L’IA est-elle sur le point d’innover à notre place?
EXPERT INVITÉ. L’intelligence artificielle (IA) s’incruste rapidement dans nos vies et ses prouesses ne cessent de nous impressionner. Initialement, ChatGPT n’était rien d’autre qu’un nouveau gadget technologique, tout aussi divertissant qu’utile. Aujourd’hui, la plupart d’entre nous avons compris qu’il est bien plus qu’un sympathique moteur de recherche parlant. Il génère du contenu interconnecté, en suivant le même principe que l’intelligence humaine. Cela signifie qu’il génère de nouvelles idées.
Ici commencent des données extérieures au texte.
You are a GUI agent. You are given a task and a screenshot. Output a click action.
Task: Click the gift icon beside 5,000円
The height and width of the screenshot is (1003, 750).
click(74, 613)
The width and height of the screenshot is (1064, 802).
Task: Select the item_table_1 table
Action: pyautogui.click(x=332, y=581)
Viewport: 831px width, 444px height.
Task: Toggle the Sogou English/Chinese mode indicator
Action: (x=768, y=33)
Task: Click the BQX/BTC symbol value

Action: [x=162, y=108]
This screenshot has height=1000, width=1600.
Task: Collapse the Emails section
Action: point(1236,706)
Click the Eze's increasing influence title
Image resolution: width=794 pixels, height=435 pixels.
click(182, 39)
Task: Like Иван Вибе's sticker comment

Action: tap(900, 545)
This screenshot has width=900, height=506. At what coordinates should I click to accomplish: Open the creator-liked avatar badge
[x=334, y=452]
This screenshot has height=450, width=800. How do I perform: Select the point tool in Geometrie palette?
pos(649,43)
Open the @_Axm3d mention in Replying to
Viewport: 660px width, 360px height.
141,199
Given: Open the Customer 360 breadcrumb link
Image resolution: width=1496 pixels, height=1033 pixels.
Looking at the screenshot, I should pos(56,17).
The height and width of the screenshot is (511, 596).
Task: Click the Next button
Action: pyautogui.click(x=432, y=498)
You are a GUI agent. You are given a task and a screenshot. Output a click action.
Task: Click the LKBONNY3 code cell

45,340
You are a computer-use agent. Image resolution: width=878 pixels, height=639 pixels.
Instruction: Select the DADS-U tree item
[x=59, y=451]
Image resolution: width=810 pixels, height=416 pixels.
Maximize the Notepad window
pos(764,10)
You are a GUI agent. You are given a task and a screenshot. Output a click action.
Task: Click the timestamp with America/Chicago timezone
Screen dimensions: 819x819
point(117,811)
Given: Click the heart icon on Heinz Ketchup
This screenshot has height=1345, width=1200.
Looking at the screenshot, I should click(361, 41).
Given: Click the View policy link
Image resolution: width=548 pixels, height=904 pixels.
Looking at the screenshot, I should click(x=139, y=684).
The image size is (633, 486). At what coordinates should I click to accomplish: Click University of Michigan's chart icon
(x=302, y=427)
Ainsi, cette intelligence qu’on dit «artificielle» est un système dont le fonctionnement est similaire à celui de l’intelligence qu’on pourrait qualifier de «naturelle», ou d’humaine. Elle crée des associations et recombine des éléments préexistants, pour en former des nouveaux de toute pièce. D’ailleurs, qui n’a jamais utilisé ChatGPT pour pallier le syndrome de la page blanche? La machine, contrairement à nous, n’est jamais en panne d’idées. Mais est-ce que ce raz-de-marée d’idées générées par l’IA a un réel potentiel sur le plan économique ou social?
La valeur des idées générées par l’IA
Est-ce que les idées issues de l’IA sont pertinentes pour soutenir l’innovation? C’est ce qu’ont voulu vérifier deux professeurs de la Wharton School, de l’Université de Pennsylvanie. Dans le cadre d’un cours portant sur l’innovation, Christian Terwiesch et Karl Ulrich ont mis en concurrence leurs étudiants et l’IA, lors d’un défi de génération d’idées innovantes. Ainsi, plus de 200 étudiants du MBA ont affronté la machine et ensuite, un jury d’experts a évalué à l’aveuglette l’ensemble des idées générées.
Le résultat est désastreux! Plus de 85% des meilleures idées d’innovation ont été élaborées par l’IA. Machine 1, humain 0!
Est-ce donc dire que l’IA est sur le point de conduire l’innovation à notre place? Rien n’est moins certain!
L’inestimable valeur du discernement humain
Dans son livre Co-Intelligence : Living and working with AI, Ethan Mollick relate l’expérience de Terwiesch et Ulrich auprès de leurs étudiants. Bien que les résultats puissent frapper l’imaginaire, Mollick réaffirme l’importance du jugement humain dans le domaine de l’innovation, principalement lors de la sélection des idées à mettre de l’avant.
Comme il le mentionne, le processus d’innovation implique nécessairement de générer de nombreuses mauvaises idées, avant de dénicher la perle rare. Et dans ce domaine, l’IA excelle pour générer de longues listes d’idées, dont la qualité est plutôt variable. Ainsi, l’IA peut être un précieux allier dans cet effort de débroussaillage qu’exige tout processus d’innovation. Cela étant dit, le jugement humain est requis pour faire un discernement par rapport à l’ensemble des idées générées et surtout, pour assumer les risques inhérents à leur déploiement! D’ailleurs, ce partenariat entre l’IA et l’humain est le fil conducteur du livre de Mollick. Un partenariat qui implique qu’un humain soit constamment dans la boucle, pour piloter l’IA.
Apprendre à piloter l’IA pour innover
Certains alarmistes croient qu’une «super» intelligence artificielle pourrait voir le jour et exister de façon autonome, pour ensuite s’en prendre à l’humanité. À la croisée des chemins entre la fiction et la réalité, cette théorie dépeint l’hyperpuissance de l’IA et surtout, notre peur viscérale d’être déclassé en tant qu’espèce. L’IA frappe l’imaginaire parce qu’elle cible les tâches à forte valeur réflexive et sur ce point, il s’agit effectivement d’une première dans notre histoire. Les révolutions technologiques qui nous précèdent se sont attaquées au travail routinier, à faible valeur cognitive. L’IA est la première technologie qui reproduit la pensée humaine et qui s’attaque aux idées et à la créativité. Et bien que ça puisse nous donner la frousse, il ne s’agit que d’une révolution technologique de plus dans notre histoire. Révolution pour laquelle nous sommes bel et bien aux commandes!
Les applications de l’IA se décuplent à une vitesse vertigineuse et ce, dans tous les secteurs de l’économie. Il sera désormais attendu des nouveaux diplômés qu’ils sachent utiliser cette technologie comme levier d’innovation dans leurs domaines respectifs. Que ce soit pour améliorer les méthodes, développer de nouveaux produits ou encore, évaluer le potentiel de nouveaux marchés, savoir piloter l’IA est une compétence de l’avenir. Une véritable co-intelligence entre l’humain et la machine est en train de se mettre en place et elle nous pousse dans une nouvelle direction d’innovation!